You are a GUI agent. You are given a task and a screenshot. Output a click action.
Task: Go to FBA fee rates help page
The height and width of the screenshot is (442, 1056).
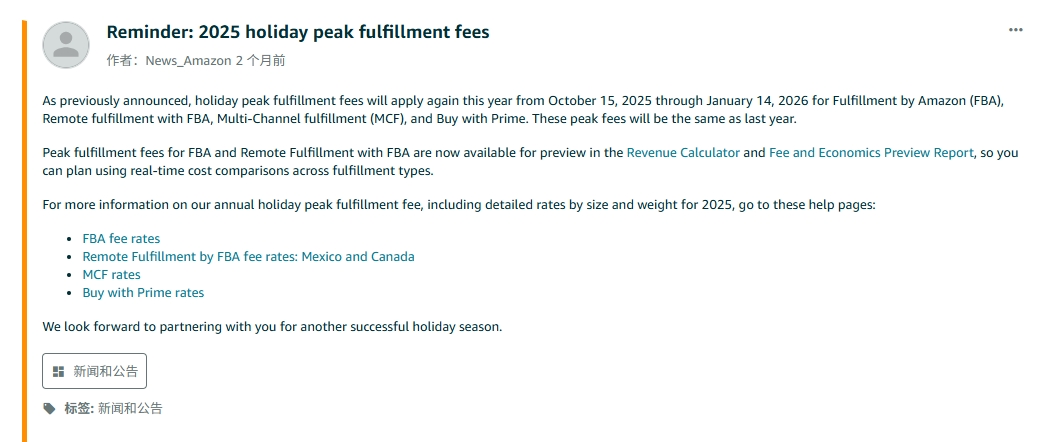pos(121,239)
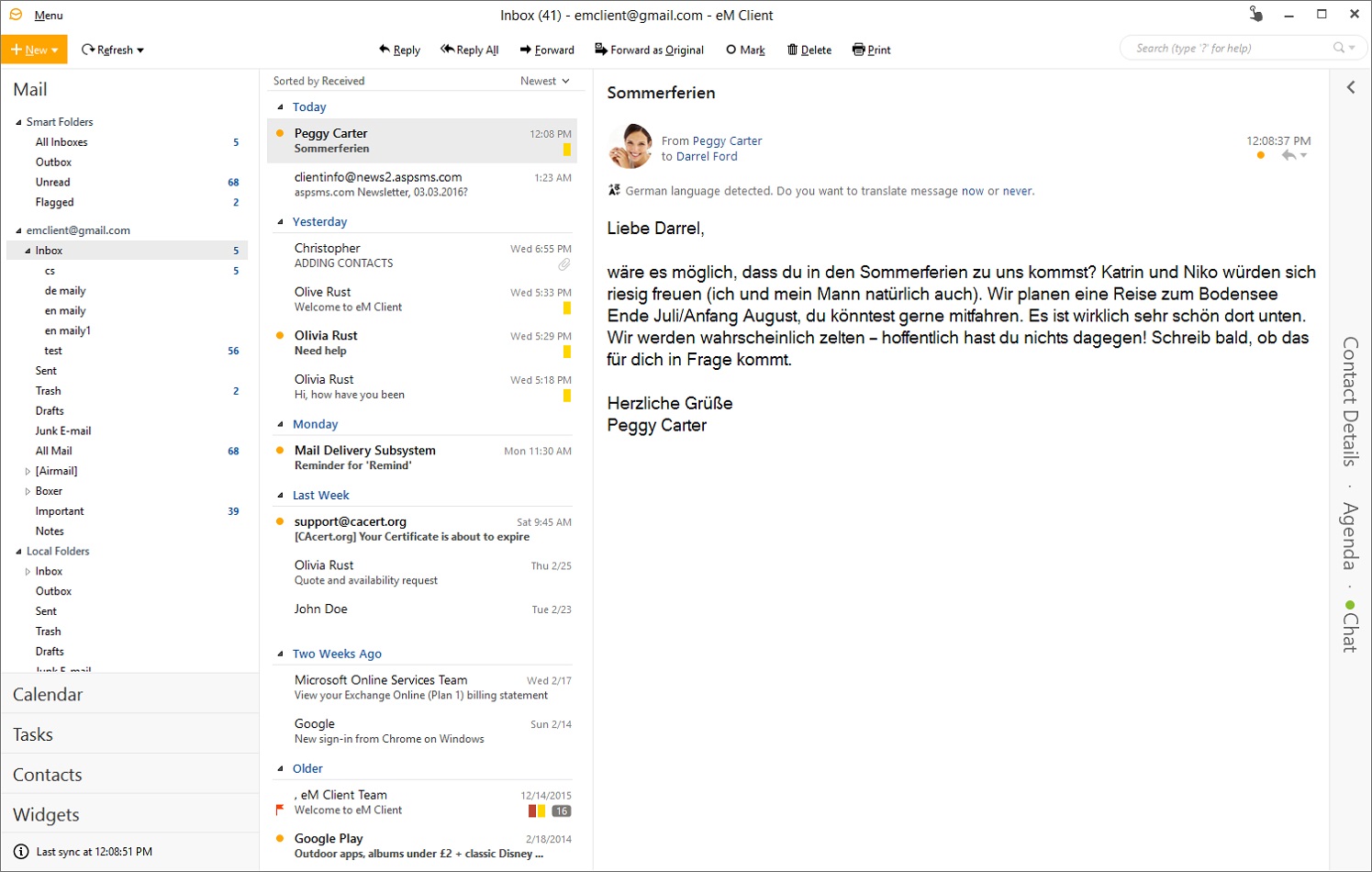Toggle the orange unread dot on support@cacert.org
The height and width of the screenshot is (872, 1372).
[278, 520]
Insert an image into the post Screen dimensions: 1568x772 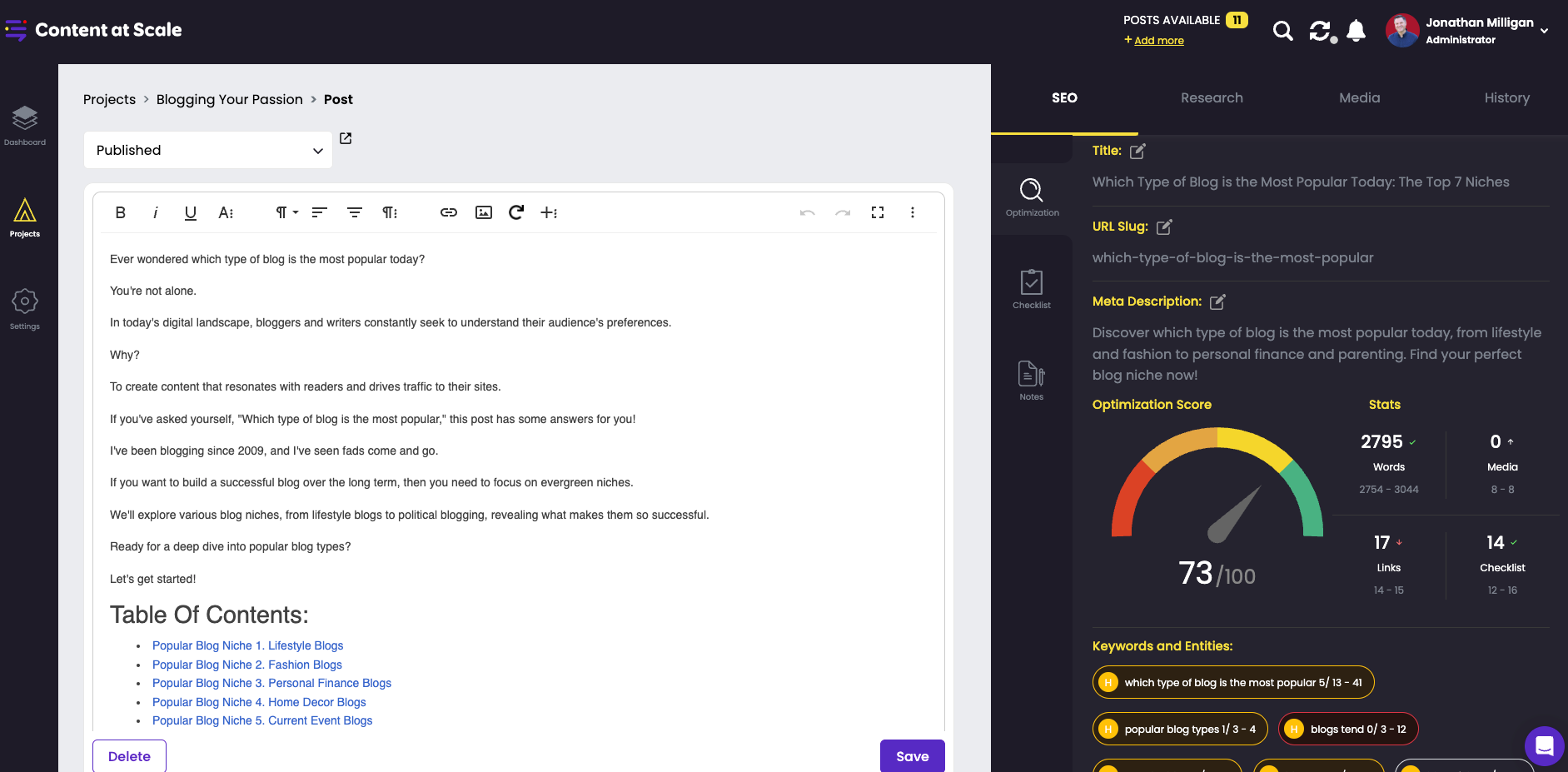(483, 212)
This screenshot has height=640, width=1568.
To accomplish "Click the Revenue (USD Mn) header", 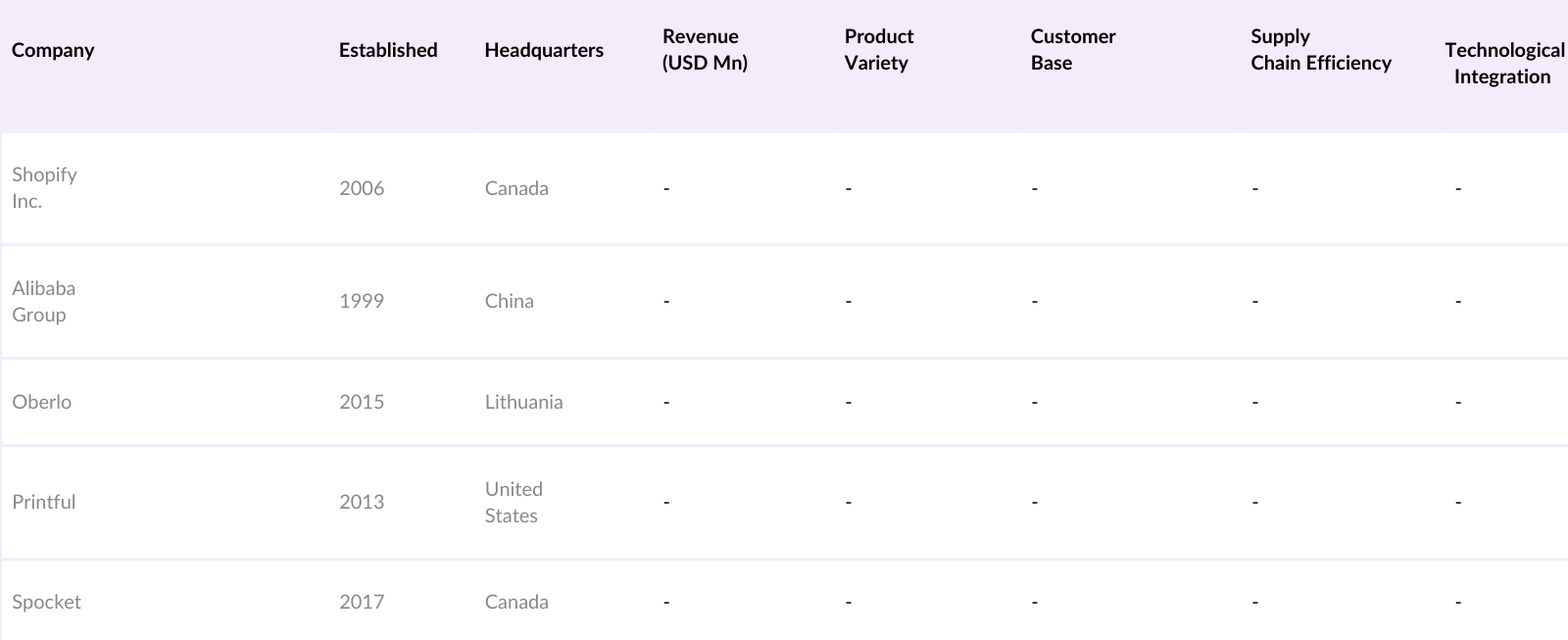I will pyautogui.click(x=705, y=50).

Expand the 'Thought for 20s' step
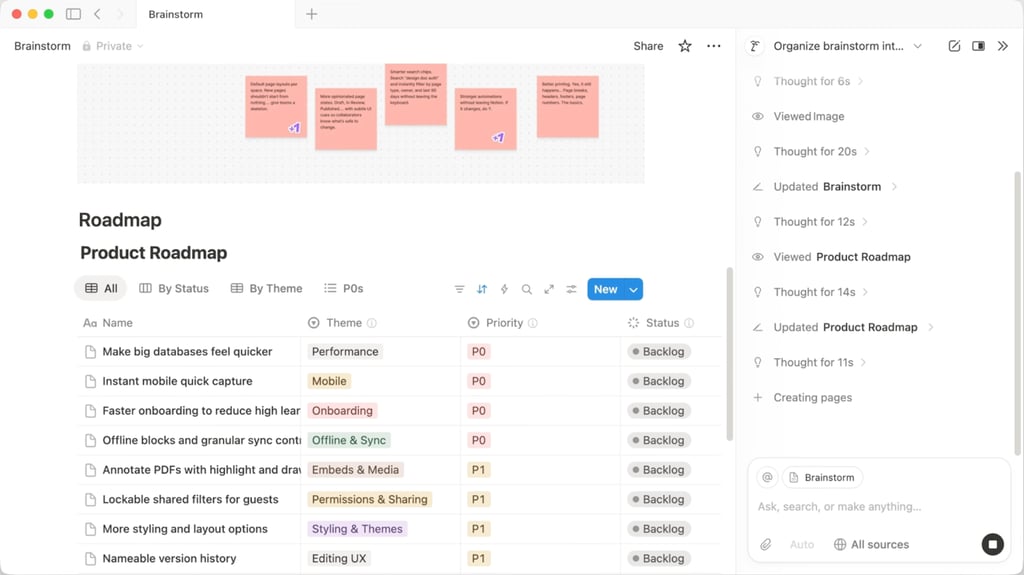pos(815,152)
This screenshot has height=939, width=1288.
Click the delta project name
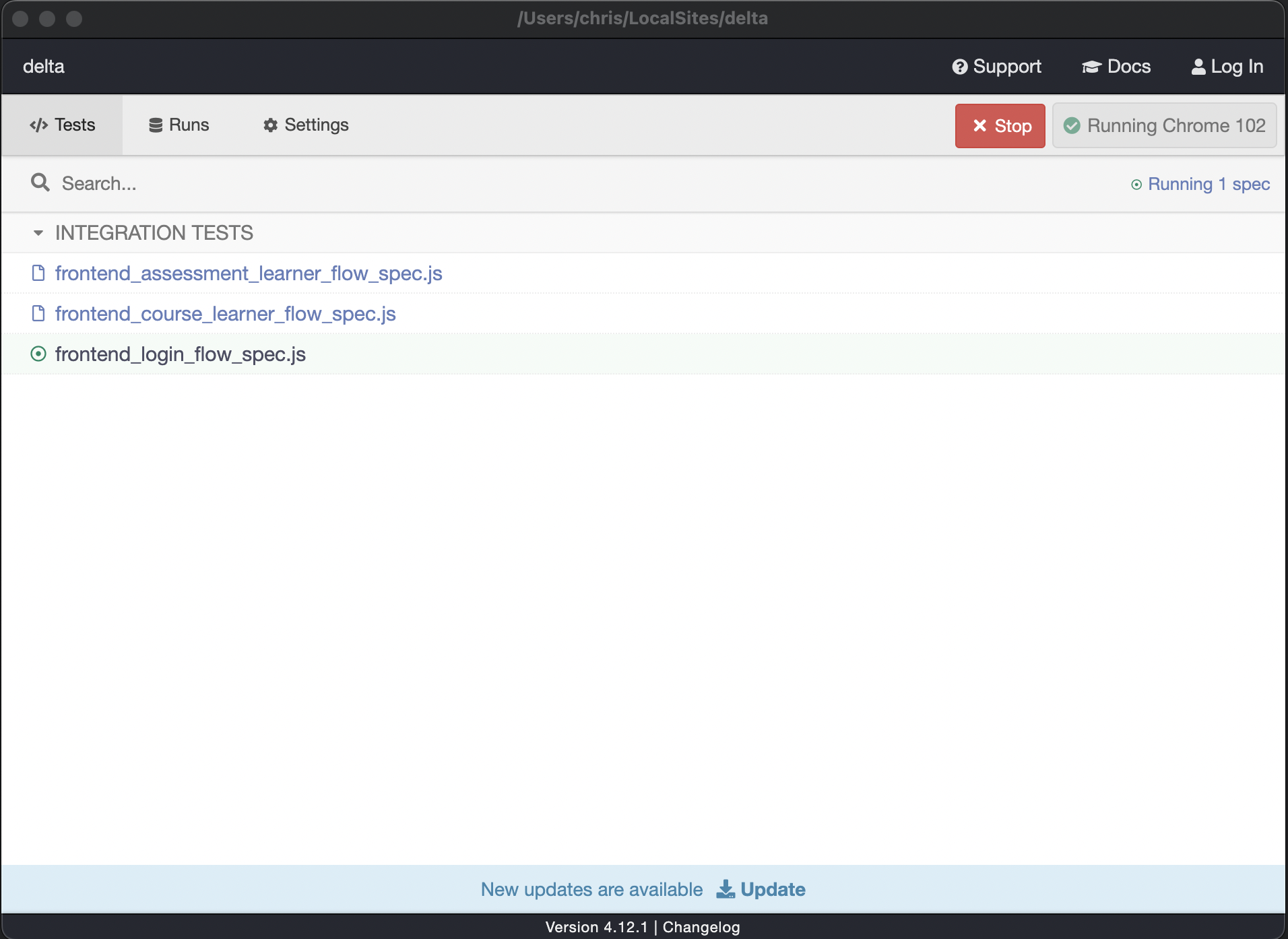[44, 67]
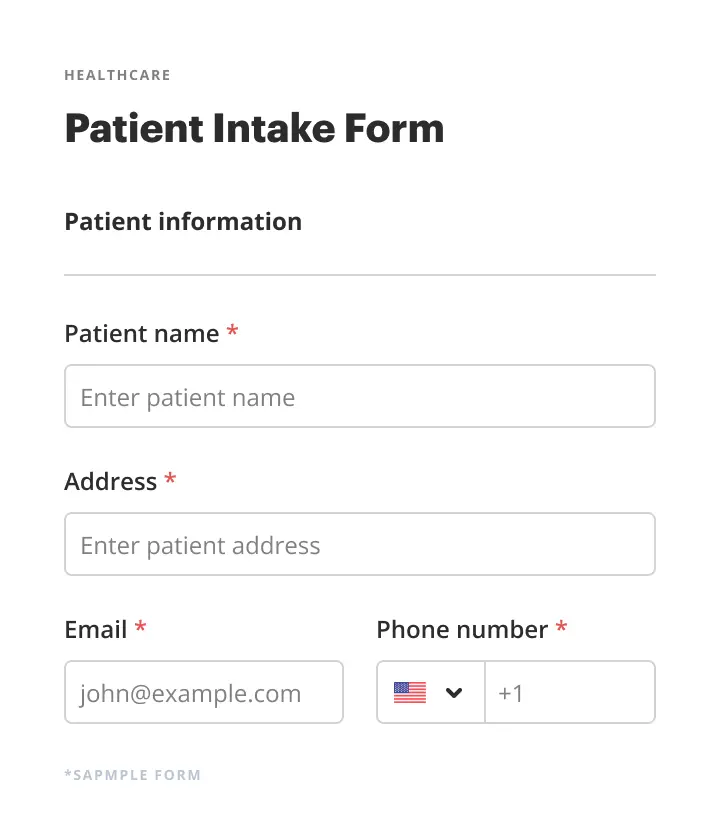720x824 pixels.
Task: Click the Patient information section heading
Action: 183,222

+===+

Output the lines above as a JSON list of strings, one string per line, starting at the line containing "Expand the 'Thought for 20s' step" and ending with the last line. Skip blank lines and leave out the pictures.

## Solution for this task
[
  "Expand the 'Thought for 20s' step",
  "pos(815,152)",
  "This screenshot has height=939, width=1288.",
  "Click the delta project name",
  "[44, 67]",
  "720x824 pixels.",
  "Task: Click the Patient information section heading",
  "Action: 183,222"
]